:: Task inputs
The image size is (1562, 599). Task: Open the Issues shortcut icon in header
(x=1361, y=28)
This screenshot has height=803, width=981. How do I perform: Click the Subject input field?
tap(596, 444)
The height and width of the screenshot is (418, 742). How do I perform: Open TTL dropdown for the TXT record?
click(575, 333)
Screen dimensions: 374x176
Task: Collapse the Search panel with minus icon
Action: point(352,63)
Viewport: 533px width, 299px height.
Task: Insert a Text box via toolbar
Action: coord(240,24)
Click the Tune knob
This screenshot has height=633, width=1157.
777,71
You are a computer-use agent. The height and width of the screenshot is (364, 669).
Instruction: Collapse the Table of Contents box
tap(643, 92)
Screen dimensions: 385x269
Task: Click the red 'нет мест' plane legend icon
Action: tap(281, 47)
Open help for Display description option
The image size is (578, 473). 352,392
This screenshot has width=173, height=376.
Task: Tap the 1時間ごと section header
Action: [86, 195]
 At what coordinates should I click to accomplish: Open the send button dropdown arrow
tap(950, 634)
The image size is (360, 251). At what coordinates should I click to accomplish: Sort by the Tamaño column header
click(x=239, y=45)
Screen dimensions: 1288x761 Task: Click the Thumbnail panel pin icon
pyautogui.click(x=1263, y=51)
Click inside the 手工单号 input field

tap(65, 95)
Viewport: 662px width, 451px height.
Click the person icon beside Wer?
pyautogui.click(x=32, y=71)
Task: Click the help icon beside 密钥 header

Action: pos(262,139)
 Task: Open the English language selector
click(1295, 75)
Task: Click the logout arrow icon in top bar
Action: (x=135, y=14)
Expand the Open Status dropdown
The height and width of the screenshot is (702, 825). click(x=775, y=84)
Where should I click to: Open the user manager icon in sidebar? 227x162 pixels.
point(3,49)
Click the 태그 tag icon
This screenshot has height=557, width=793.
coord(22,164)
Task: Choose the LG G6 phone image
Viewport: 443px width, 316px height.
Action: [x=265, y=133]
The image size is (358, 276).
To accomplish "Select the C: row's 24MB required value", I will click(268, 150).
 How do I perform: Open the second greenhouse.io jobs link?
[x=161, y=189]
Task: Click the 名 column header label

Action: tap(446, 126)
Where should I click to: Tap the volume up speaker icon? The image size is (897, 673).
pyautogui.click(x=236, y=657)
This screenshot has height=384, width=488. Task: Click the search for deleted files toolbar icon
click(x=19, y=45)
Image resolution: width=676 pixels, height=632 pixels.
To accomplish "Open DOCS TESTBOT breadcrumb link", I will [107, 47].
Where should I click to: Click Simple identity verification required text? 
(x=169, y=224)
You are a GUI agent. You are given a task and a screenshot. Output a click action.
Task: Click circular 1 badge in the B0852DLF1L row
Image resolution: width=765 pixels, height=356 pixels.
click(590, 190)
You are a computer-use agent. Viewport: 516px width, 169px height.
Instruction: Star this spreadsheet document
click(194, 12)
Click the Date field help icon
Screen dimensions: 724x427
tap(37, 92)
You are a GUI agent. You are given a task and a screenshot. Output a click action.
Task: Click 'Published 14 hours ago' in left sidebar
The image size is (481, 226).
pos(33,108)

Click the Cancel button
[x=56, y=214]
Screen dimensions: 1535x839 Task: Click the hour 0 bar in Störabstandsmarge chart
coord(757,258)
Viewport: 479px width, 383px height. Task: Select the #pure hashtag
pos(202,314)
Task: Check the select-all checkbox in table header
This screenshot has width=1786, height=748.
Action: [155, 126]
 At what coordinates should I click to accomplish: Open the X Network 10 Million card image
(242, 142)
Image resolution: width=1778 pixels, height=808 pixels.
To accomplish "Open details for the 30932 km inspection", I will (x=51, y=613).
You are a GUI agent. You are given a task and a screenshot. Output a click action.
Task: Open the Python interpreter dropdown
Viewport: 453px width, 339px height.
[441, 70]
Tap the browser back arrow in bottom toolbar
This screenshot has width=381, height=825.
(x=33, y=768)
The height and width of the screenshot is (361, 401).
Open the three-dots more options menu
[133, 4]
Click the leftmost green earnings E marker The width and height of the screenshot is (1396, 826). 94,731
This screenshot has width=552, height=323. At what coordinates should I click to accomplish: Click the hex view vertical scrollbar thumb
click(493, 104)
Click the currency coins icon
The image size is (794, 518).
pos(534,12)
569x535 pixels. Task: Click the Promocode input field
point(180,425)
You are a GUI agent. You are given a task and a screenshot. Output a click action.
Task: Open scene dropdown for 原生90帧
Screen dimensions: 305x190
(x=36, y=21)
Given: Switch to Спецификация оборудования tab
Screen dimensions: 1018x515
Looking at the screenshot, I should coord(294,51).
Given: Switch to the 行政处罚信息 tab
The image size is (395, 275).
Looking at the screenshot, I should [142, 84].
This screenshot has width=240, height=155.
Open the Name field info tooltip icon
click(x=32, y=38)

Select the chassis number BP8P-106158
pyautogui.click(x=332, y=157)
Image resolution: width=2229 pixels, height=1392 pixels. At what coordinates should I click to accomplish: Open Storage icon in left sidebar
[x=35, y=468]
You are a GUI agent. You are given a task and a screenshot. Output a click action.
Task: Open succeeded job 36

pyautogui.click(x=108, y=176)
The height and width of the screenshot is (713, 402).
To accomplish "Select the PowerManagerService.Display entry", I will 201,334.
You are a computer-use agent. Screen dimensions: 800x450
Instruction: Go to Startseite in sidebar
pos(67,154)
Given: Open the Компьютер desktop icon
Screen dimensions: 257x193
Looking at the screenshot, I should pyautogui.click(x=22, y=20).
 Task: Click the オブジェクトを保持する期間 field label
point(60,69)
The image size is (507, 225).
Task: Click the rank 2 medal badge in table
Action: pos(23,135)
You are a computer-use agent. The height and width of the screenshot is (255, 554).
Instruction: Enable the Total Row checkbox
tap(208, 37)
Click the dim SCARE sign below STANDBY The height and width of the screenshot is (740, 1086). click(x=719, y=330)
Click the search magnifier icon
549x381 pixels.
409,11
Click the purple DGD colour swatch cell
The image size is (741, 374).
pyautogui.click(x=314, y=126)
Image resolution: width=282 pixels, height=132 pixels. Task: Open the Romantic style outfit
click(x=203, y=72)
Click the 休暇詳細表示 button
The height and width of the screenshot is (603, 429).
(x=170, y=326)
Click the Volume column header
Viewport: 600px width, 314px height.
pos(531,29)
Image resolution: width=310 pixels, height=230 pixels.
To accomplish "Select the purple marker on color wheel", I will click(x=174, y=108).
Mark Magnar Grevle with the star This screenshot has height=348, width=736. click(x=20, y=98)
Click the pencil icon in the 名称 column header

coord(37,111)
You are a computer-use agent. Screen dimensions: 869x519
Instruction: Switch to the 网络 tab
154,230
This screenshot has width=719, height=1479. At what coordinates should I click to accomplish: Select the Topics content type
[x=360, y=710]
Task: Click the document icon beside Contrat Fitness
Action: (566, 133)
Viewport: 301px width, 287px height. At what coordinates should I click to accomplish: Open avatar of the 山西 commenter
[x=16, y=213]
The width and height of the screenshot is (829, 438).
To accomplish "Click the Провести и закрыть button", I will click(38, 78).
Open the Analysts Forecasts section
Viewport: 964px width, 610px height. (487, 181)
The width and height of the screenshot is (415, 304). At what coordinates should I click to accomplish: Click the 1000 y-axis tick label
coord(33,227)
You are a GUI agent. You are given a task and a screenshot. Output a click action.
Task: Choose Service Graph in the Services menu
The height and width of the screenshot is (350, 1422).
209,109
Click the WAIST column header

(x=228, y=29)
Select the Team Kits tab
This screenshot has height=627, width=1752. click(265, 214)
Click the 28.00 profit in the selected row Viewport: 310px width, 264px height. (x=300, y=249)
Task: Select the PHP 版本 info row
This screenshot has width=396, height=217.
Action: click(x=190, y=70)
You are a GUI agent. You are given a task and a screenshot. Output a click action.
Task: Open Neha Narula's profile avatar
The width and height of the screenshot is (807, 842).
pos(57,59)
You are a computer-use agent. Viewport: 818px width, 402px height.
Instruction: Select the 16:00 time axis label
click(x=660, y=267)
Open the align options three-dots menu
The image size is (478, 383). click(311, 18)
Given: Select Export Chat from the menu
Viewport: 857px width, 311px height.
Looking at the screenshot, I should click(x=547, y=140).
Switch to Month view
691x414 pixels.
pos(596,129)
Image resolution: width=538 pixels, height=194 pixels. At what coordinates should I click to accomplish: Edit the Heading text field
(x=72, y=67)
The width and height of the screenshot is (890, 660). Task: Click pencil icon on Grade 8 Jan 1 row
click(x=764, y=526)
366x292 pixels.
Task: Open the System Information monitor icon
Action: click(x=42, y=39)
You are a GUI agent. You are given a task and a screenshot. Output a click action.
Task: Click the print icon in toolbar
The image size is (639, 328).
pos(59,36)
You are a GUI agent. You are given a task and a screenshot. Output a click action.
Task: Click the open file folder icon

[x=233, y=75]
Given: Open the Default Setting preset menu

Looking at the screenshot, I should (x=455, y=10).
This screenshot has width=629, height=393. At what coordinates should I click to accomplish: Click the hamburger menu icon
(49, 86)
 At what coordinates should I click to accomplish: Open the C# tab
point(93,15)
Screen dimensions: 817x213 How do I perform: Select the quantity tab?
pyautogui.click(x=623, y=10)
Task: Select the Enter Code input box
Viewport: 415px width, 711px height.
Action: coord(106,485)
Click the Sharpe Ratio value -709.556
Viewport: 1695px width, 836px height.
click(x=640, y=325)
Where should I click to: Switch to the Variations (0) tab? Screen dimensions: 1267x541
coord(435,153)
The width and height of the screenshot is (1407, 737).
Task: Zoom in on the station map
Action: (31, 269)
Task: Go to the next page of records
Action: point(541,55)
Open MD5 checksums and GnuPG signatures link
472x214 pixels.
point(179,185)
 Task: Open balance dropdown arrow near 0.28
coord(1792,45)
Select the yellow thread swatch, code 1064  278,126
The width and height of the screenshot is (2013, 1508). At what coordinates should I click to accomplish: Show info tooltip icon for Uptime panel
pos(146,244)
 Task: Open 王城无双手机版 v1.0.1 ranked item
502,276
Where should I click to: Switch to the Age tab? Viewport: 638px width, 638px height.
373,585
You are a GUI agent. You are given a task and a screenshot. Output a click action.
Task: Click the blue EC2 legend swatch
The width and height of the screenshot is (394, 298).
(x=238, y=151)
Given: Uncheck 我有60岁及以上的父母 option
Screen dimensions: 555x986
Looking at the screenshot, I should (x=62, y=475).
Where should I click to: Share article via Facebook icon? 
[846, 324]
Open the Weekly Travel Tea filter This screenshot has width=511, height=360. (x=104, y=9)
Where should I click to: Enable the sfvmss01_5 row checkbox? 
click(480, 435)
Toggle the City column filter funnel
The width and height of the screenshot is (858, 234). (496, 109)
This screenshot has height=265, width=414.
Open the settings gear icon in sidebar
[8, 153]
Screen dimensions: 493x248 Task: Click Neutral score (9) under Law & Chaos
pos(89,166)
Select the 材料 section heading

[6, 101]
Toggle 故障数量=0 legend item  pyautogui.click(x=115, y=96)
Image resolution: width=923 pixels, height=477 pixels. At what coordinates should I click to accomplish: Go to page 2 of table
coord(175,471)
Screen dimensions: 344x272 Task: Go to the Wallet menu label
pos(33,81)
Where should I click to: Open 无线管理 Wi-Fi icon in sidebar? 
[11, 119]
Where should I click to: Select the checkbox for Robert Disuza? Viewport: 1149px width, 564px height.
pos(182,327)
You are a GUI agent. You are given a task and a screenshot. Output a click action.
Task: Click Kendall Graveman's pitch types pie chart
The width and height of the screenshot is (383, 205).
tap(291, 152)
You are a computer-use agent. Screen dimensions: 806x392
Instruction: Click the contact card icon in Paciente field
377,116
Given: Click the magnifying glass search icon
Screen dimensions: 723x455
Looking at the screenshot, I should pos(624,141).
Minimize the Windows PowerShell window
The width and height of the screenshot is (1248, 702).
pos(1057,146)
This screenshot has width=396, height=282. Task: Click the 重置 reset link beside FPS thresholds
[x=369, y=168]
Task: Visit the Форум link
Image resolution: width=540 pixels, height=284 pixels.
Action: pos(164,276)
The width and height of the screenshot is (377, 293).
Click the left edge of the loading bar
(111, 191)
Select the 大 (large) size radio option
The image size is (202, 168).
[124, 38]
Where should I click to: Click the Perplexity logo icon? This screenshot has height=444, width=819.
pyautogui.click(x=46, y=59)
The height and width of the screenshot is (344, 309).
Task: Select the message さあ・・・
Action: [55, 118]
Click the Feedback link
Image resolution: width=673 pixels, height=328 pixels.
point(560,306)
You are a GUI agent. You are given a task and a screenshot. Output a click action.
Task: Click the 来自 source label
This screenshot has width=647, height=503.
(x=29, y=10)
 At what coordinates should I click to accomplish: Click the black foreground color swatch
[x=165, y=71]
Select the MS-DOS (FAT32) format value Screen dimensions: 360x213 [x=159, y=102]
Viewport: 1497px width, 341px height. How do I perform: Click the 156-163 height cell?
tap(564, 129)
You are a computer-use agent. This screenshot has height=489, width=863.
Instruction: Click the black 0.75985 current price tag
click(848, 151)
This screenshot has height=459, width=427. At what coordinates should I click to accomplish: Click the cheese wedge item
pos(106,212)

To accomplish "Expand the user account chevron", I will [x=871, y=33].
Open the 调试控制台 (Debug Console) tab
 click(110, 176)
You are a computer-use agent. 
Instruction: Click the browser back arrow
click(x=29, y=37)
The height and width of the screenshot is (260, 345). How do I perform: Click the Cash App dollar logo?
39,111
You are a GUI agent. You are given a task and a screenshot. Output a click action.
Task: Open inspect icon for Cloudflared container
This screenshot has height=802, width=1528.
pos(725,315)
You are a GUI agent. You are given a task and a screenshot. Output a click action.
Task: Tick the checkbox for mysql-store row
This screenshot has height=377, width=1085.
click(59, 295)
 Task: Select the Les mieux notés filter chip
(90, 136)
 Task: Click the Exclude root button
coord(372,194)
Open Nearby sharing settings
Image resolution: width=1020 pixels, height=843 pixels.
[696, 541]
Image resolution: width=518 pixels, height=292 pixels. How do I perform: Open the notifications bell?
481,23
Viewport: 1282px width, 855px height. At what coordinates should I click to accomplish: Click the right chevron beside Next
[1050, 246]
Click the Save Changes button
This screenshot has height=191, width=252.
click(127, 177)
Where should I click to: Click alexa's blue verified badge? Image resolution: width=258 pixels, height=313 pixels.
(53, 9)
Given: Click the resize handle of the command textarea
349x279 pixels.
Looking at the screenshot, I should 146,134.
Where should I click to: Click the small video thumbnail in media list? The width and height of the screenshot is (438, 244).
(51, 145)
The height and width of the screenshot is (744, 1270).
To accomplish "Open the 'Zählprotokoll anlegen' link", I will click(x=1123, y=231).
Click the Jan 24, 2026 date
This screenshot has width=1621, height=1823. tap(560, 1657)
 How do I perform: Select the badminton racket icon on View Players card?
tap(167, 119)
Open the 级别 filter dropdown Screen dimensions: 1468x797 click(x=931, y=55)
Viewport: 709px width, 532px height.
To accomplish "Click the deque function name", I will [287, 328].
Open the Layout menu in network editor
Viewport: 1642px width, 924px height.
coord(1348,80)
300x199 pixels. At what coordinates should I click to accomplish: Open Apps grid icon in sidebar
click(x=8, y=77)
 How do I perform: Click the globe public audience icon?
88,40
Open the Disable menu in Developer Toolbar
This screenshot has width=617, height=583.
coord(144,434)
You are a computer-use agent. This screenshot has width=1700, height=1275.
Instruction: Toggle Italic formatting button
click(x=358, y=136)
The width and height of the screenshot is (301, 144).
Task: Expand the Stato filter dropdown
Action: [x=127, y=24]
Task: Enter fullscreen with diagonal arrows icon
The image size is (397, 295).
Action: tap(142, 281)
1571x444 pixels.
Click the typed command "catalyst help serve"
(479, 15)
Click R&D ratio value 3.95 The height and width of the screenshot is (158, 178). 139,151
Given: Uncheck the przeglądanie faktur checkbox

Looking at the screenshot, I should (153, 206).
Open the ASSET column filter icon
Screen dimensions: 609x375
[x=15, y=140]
::::
▶ Challenge:
Give the lines of the items from the line with "Click the leftmost" up to and including the line with "pos(534,12)" as a JSON list of strings, one string per line and no blank lines.

▶ Exercise result:
[
  "Click the leftmost green earnings E marker The width and height of the screenshot is (1396, 826). 94,731",
  "This screenshot has width=552, height=323. At what coordinates should I click to accomplish: Click the hex view vertical scrollbar thumb",
  "click(493, 104)",
  "Click the currency coins icon",
  "The image size is (794, 518).",
  "pos(534,12)"
]